I also had the opportunity to reconnect with Paula Marie Seniors, who actually told me about the conference some months ago. Although Seniors did not present at the conference, I want to give her a shout-out because she is a dope scholar and an active booster of Black women’s work. We spent some time over a long breakfast on Sunday discussing our work, the academy, publishing, and so much more. Her book, Beyond Lift Every Voice and Sing: The Culture of Uplift, Identity, and Politics in Black Musical Theater. Beyond Lift Every Voice, is for me, an important work on the construction of a Black theater tradition. It’s helping me to think through my own work on performances of “Lift Every Voice and Sing”; and it is giving me a great foundation to understand the work of James Weldon Johnson, J. Rosamond Johnson, and Bob Cole, alongside Shana Redmond’s Anthem, and the much-anticipated cultural history of “Lift Every Voice and Sing” by Imani Perry (I. Cannot. Wait.)

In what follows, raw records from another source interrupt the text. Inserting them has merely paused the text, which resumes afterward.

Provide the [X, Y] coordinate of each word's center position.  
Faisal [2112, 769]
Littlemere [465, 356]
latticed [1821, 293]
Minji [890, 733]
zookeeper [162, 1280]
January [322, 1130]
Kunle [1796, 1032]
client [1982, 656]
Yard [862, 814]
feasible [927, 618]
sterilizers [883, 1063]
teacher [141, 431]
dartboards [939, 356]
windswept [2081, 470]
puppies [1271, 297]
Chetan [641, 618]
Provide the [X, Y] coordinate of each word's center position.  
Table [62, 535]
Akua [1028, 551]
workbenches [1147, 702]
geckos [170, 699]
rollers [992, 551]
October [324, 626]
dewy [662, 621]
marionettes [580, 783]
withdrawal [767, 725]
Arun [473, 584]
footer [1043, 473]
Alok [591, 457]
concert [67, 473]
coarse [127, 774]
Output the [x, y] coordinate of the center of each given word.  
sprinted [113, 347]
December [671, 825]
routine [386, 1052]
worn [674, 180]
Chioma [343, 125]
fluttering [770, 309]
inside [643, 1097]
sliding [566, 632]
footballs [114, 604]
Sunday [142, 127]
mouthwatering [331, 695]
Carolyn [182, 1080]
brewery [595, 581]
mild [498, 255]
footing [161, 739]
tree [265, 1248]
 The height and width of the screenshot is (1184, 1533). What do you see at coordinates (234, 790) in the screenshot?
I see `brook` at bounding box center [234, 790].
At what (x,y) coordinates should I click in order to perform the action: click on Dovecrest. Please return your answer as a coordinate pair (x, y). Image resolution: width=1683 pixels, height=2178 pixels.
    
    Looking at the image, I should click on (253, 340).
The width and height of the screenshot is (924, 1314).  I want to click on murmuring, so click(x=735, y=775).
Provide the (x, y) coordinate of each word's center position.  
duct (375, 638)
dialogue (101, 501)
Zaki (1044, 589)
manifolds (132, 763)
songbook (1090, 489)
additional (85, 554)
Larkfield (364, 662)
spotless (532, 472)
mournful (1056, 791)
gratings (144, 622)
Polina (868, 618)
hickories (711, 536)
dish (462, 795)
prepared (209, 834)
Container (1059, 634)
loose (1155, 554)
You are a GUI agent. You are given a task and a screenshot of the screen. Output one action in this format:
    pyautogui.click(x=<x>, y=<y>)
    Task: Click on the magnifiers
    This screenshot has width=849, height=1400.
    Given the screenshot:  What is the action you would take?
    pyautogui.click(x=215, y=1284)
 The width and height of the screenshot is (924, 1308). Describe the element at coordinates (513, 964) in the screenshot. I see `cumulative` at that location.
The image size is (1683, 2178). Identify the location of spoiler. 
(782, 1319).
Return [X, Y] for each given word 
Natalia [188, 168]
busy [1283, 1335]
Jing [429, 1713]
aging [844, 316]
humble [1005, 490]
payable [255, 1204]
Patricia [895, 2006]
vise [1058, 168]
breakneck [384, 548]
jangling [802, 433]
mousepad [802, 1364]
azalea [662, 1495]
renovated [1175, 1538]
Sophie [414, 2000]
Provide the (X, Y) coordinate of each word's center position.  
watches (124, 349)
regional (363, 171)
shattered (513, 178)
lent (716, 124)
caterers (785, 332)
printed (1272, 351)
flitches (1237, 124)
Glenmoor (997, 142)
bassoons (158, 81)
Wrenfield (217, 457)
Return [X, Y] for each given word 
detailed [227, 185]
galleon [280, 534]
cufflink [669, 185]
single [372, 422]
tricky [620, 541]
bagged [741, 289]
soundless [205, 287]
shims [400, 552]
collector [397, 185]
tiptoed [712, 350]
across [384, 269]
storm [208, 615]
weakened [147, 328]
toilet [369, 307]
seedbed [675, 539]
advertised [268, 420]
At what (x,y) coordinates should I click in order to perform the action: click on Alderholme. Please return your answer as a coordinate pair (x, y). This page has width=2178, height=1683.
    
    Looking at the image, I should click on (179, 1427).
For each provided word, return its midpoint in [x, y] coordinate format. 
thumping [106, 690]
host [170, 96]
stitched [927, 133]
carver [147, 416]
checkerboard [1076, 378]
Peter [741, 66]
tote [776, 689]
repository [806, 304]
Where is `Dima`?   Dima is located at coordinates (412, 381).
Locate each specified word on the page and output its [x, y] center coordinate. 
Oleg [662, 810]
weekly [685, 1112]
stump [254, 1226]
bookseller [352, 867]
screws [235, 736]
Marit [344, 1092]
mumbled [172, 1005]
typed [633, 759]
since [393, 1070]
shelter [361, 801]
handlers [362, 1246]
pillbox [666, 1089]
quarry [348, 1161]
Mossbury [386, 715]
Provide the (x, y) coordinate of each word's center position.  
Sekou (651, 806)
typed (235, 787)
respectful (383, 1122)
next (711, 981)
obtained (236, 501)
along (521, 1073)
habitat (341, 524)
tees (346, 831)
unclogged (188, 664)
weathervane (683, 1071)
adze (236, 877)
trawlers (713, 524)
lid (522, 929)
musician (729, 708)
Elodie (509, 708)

Seniors’s work is quite far-ranging, but is also centered around Black women and activism in various forms; I found her essay, “Mae Mallory and ‘The Southern Belle Fantasy Trope’ at the Cuyahoga County Jail, 21st and Payne/“Pain” in From Uncle Tom’s Cabin to The Help: Critical Perspectives on White-Authored Narratives of Black Life, which alerts to us to important aspects of Black women’s protest work that frequently do not get revealed. I am looking forward to her forthcoming book on Mae Mallory: African American Women Radical Activists (1958-1987): Mae Mallory, the Monroe Defense Committee, and World Revolutions.
As we discussed this piece of history on Sunday over breakfast, I became quite excited to see the full picture painted.